![]() | ![]() |
Ann Leckie
(Orbit, June 2023)
Review by Nick Hubble
LECKIE’S L;ATEST NOVEL marks a return to the Imperial Radch universe of the Ancillary trilogy and Provenance. Although not a direct continuation of those stories, Translation State is concerned with the shared context of the Human-Presger treaty and includes a number of scene-stealing appearances by a character previously encountered in Ancillary Mercy. While the action is not as intense as in her debut trilogy, the more deadpan style of writing here is deceptive. Underneath the sometimes cute, sometimes old-fashioned set-up, there is a steely grasp of power dynamics and a realistic sense of the kind of force that would be required to actually underpin social acceptance of radical difference. Above all, however, Translation State is a playful celebration of core genre tropes and their capacity to function as the building blocks for a utopian grammar.

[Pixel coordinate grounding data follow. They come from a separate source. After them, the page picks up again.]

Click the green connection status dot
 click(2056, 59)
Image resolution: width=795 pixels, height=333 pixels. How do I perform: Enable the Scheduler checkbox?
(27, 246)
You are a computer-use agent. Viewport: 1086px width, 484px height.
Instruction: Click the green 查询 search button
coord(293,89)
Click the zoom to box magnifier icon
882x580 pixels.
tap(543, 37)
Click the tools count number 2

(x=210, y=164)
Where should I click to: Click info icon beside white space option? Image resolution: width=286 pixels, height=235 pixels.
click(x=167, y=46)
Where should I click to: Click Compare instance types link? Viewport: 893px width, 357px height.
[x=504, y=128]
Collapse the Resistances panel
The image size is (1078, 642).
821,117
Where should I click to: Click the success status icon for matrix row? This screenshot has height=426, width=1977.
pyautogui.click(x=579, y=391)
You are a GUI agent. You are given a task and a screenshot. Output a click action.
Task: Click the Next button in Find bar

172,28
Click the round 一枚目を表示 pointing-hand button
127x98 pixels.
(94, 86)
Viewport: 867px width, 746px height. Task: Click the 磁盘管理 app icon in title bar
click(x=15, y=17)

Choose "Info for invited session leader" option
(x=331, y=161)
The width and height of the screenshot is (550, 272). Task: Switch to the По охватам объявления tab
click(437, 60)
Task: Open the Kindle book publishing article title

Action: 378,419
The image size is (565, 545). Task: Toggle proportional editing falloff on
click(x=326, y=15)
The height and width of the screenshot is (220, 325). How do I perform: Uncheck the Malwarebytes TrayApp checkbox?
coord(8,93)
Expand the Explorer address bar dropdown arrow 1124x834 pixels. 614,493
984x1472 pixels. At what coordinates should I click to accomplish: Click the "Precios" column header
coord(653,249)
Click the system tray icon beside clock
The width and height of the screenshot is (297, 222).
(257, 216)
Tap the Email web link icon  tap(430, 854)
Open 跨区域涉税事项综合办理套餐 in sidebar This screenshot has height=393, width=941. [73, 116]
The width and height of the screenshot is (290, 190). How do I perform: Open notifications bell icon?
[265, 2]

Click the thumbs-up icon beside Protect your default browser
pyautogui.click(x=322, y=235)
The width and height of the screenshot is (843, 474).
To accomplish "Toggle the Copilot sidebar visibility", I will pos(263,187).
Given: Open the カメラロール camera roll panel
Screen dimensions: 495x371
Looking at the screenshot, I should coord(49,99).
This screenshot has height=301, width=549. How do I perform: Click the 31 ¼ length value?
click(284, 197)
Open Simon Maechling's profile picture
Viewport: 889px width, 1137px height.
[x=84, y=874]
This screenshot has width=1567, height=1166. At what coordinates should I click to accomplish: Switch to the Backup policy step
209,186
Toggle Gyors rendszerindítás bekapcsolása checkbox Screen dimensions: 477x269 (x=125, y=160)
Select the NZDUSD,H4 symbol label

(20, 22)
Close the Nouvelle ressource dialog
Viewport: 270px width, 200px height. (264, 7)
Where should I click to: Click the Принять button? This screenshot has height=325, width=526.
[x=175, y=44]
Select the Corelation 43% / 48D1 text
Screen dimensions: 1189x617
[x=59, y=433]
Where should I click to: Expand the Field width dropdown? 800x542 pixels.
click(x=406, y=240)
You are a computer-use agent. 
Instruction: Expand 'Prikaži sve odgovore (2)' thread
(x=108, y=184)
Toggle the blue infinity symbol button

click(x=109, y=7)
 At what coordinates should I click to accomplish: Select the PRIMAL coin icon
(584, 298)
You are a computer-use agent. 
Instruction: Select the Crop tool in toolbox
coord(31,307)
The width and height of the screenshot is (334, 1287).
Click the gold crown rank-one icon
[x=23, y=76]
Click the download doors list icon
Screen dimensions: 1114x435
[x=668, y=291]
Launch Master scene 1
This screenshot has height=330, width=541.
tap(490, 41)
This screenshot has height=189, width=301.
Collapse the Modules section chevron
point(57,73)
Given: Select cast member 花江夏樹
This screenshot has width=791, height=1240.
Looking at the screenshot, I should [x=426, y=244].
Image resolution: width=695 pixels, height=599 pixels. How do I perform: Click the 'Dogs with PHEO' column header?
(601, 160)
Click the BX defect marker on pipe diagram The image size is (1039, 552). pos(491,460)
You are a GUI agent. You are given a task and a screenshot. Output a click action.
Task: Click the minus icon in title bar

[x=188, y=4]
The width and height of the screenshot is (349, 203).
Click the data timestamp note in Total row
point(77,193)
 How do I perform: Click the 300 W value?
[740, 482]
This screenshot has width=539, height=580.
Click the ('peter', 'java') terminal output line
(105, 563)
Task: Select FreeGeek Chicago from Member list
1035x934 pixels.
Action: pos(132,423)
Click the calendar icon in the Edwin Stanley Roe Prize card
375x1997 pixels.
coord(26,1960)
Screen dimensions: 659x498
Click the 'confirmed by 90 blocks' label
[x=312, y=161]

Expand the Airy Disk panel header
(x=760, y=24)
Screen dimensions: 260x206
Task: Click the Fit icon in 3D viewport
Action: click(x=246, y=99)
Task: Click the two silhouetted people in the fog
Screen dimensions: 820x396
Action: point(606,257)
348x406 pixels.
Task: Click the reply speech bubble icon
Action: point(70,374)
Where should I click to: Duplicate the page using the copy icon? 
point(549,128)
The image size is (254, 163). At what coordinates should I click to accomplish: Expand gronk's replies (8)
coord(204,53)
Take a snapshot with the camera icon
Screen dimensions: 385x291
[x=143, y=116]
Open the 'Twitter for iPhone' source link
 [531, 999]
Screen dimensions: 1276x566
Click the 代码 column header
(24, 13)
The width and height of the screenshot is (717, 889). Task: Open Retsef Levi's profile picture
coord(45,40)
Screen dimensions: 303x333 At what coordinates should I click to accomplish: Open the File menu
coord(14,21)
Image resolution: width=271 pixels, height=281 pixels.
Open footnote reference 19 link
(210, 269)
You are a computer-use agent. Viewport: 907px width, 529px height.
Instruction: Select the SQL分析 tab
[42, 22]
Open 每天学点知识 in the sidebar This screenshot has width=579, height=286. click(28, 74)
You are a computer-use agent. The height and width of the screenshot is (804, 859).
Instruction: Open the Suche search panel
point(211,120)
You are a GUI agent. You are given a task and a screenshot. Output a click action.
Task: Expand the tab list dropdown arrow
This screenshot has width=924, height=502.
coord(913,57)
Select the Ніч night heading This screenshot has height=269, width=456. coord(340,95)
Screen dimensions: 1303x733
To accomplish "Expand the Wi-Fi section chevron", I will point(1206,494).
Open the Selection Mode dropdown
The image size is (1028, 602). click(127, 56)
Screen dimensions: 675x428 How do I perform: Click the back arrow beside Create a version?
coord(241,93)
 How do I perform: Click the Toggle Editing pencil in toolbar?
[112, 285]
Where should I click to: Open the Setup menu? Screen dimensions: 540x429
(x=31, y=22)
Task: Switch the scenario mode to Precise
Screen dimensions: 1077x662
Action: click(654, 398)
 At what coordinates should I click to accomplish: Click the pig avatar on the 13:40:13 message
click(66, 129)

Chapters alternate between the viewpoints of the three protagonists. The first of these is 50-something Enae, who until recently has devoted hir whole life to looking after hir grandmaman, but now sie finds hirself surplus to requirements and despatched upon a seemingly pointless search for a fugitive who fled from the Radchaii Translators Office two hundred years ago. Then there is Reet, an unassuming maintenance worker and obsessive fan of long-running serial Pirate Exiles of the Dead Moon, troubled only by his inexplicable desire to cut people up and the strange insistence of nationalist group, the Siblings of Hipkipu, that he is the lost descendant of their legendary Schan rulers. Last, and by no means least, is Qven, undergoing the disturbing rites of passage necessary to become a Presger translator. Qven’s sections are narrated in the first person and free of any gender associations until deep into the book. It would give away too much of the plot to outline how these main characters are eventually thrown together. However, when this does happen, as we inevitably know it will, it sets up a tense final third involving dramatic exchanges at a high-stakes tribunal and a very weird sequence of events following an unexpected rearrangement of the space-time continuum.
This range of action affords Leckie a broad enough canvas to show how the use of correct pronouns is not purely a question of etiquette but integral to fundamental questions of social organization and even, at a more basic level, who counts as human. One of the reasons gender is such a hotly contested touchpoint for the culture wars in our time is because it is central in an anthropological sense to how our society is organised. Once it becomes fully accepted both that biology doesn’t determine gender and that there are more—potentially many more—than two binary genders, then the symbolic order by which society is structured will inevitably change. That doesn’t mean that utopia will appear overnight. The societies depicted in Translation State are not utopian, but their hierarchies are not naturalised and therefore they are subject to open contestation and the real possibility of change. While this situation increases the potential for direct violent struggle between factions and communities, it also gives rise to better diplomatic protocols and systems of etiquette. In this respect, Leckie is a twenty-first-century descendent of Jane Austen, depicting profound struggles between deadly enemies taking place across the table within the tight constraints imposed by the social ritual of drinking tea, or, indeed (in the unexpected opening up of new binary front in the Ancillary universe), coffee.
So, for example, when Qven, after being introduced to the joys of Pirate Exiles by Reet, comes out as ‘a princex in disguise’, using e/em/eir pronouns, this is not a simple matter. For one thing, it is complicated by the fact that we know what Qven can do to a human with a knife in eir hands, not to mention eir capacity to alter spatial properties; factors which make em feared by even the most powerful actors on the scene, such as the Radchaii Ambassador to the Presger. Qven’s claim to be human is predicated not on biology but in eir claim to gender and eir decision to narrate eir own selfhood in terms of core genre, so that life becomes an adventure to be shared by friends and lovers. In these terms, being human itself becomes a matter of social practice rather than biology, and therefore potentially open to aliens and sentient machines. Speaking of the latter, the action does take us at one point for a welcome brief trip to the breakaway Republic of Two Systems and we are treated to some deliciously sardonic AI attitudes. There is also a sense that the machines think that their time is coming and, by the end of Translation State, it is starting to look as though the Imperial Radch is teetering on the edge of further implosion. Therefore, I’m fairly confident that Leckie will set at least another novel in this universe, rather than leave us all hanging. Personally, I can’t wait for the next instalment.